A federal district court in Georgia recently granted summary judgment in favor of Omnicare, Inc. in a qui tam suit asserting FCA liability against the specialty pharmacy for purportedly dispensing atypical antipsychotics for off-label uses and seeking Medicare Part D reimbursement for those prescriptions. United States ex rel. Fox Rx, Inc. v. Omnicare, Inc., No. 1:11-cv-962-WSD (N.D. Ga. May 23, 2014).

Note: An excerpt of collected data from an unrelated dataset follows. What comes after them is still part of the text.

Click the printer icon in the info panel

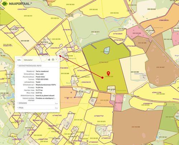click(53, 60)
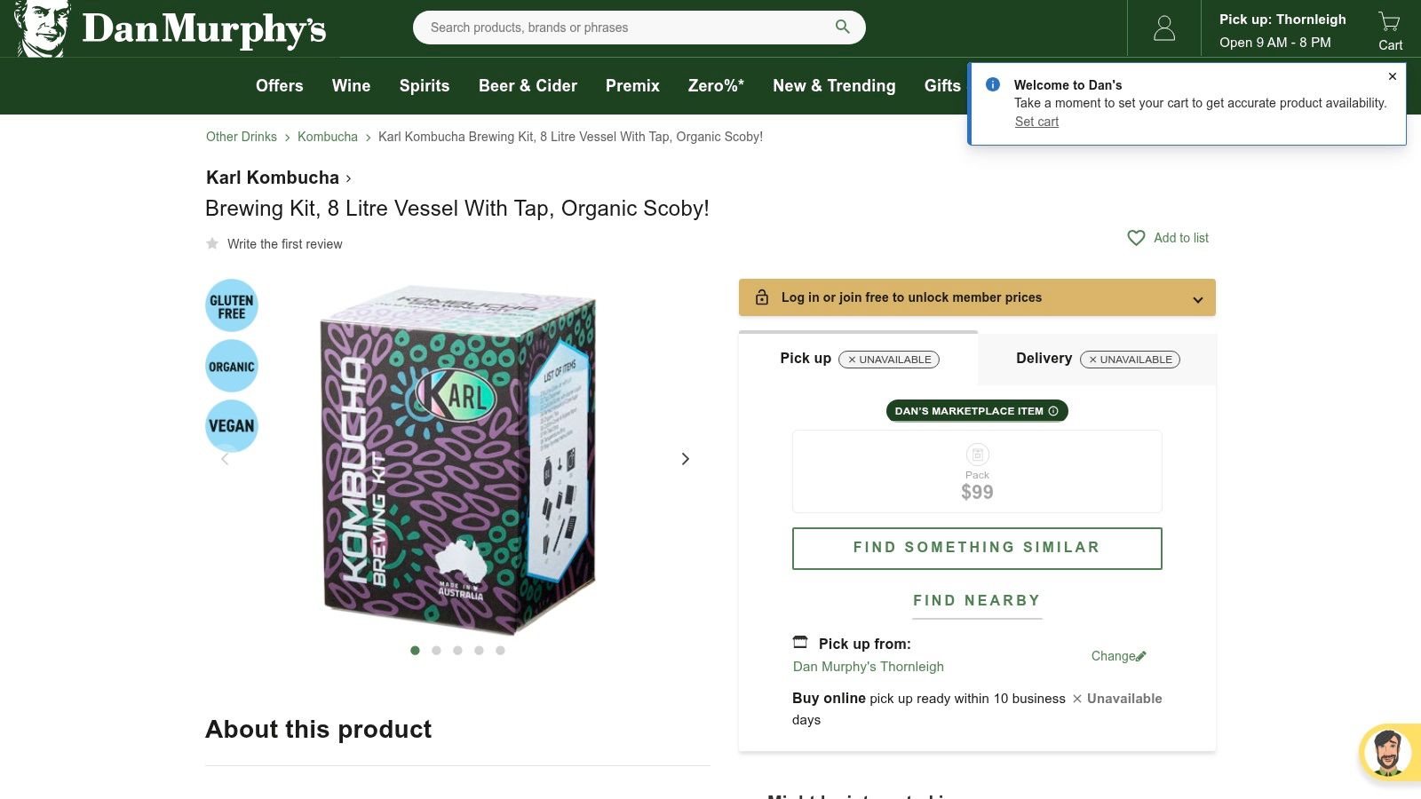Click the Marketplace item info icon

pyautogui.click(x=1053, y=411)
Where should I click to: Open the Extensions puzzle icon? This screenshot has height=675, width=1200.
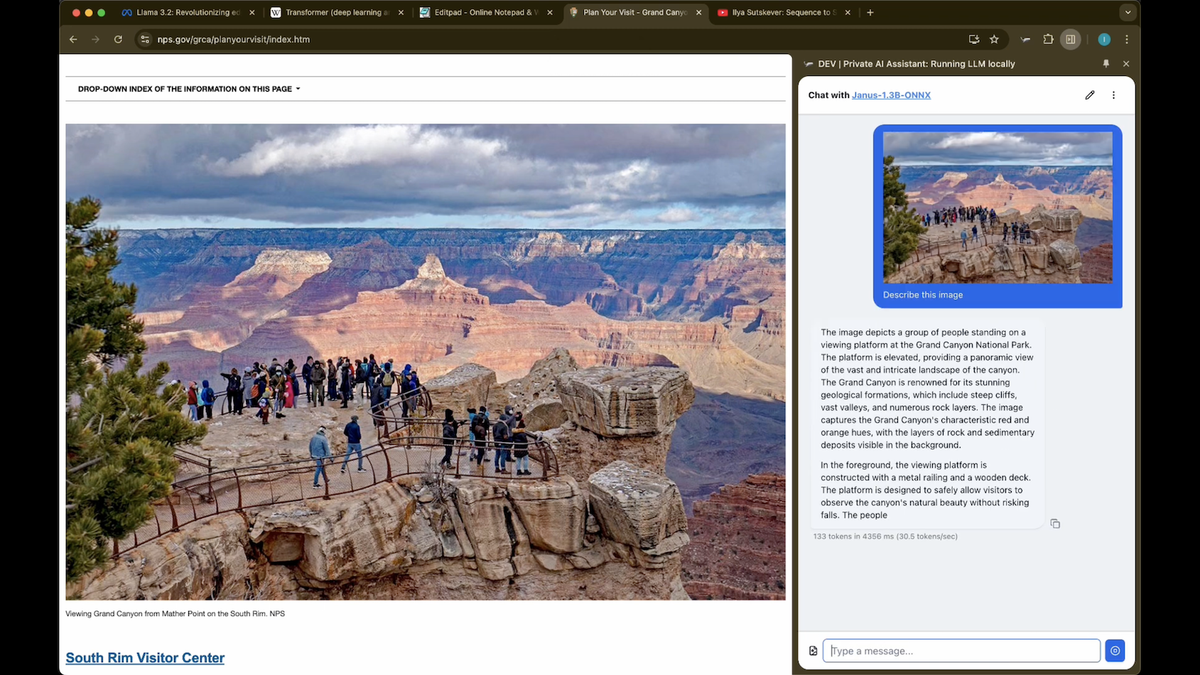(1048, 40)
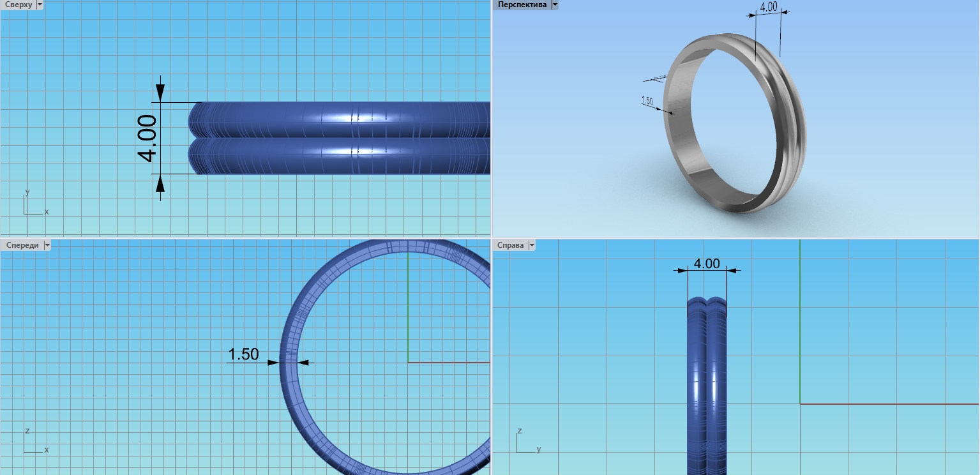Pick the 4.00 dimension in perspective view

click(x=768, y=8)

The relator, a Medicare Part D plan sponsor, alleged that Omnicare had actual or constructive knowledge that it was submitting “false” claims for off-label, non-reimbursable, uses because Omnicare’s consultant pharmacists regularly reviewed patient records and recorded diagnosis information in Omnicare’s computer system. In a previous post, we reported that this court earlier ruled that Part D does not cover off-label uses of drugs that are not for “medically accepted indications.” See http://fcablog.sidley.com/blog.aspx?entry=95&fromSearch=true. In ruling on the summary judgment motion, the court rejected the notion that there was evidence that Omnicare acted “knowingly” with respect to the off-label and non-reimbursable nature of the claims, finding that there was no proof that Omnicare’s dispensing pharmacists had actual knowledge of or even access to this patient diagnosis information. The court also held that even if the pharmacists had accessed the diagnosis information, there was still no evidence that they knew the diagnoses were not for medically-accepted indications, and thus not subject to reimbursement by Medicare. Moreover, the court held that there was no duty for Omnicare or its pharmacists to make this determination (such as by reviewing the label for FDA approval of the specific use or referring to Medicare Part D- recognized compendia to determine whether the use was supported and therefore properly reimbursable).

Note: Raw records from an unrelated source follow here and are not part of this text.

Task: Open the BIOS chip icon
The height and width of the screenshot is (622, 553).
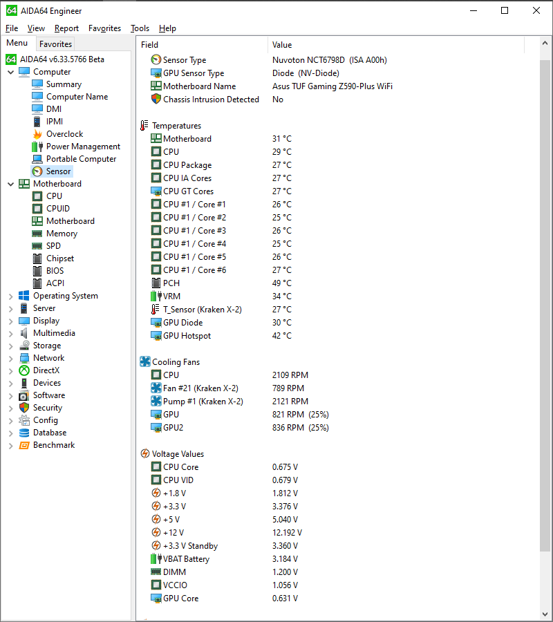Action: 37,270
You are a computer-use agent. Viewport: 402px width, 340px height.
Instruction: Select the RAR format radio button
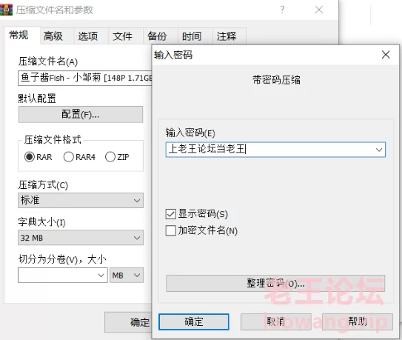coord(30,157)
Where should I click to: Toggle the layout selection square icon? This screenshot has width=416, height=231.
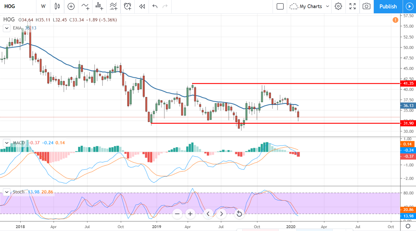pyautogui.click(x=280, y=6)
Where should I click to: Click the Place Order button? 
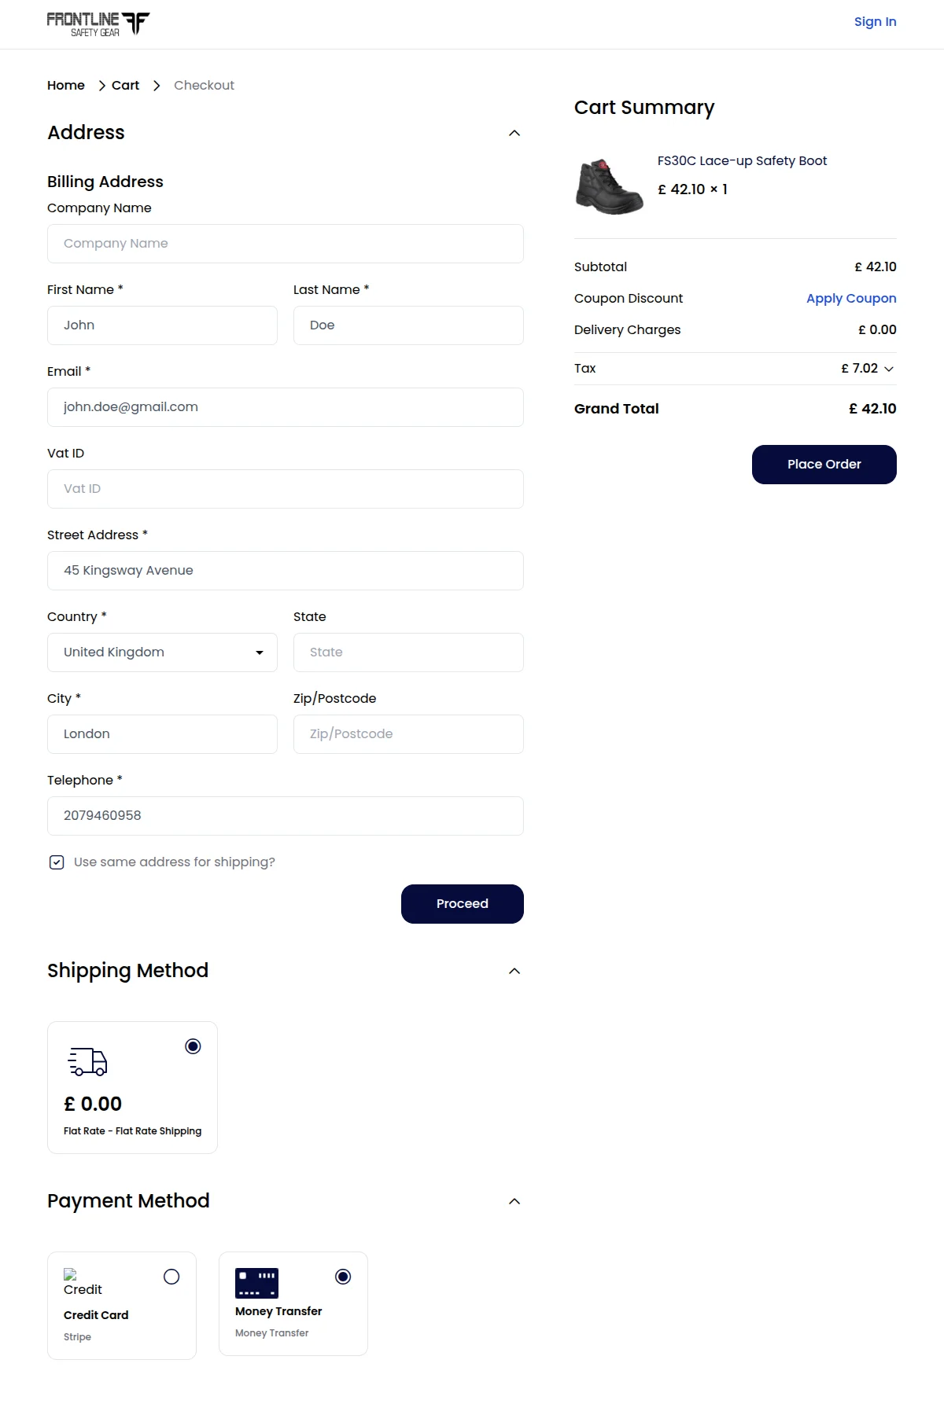(x=824, y=464)
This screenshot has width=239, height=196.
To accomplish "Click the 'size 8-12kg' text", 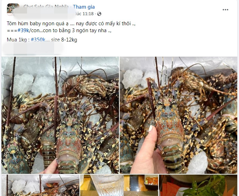I will (x=64, y=40).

This case has important implications for specialty pharmacies and similarly situated parties that are implicated in cases alleging the submission of claims for off-label use of drugs, and supports the argument that dispensing pharmacists do not have a duty to evaluate whether a drug has been prescribed for an on-label or otherwise medically accepted indication prior to submitting a claim for reimbursement to the federal healthcare programs.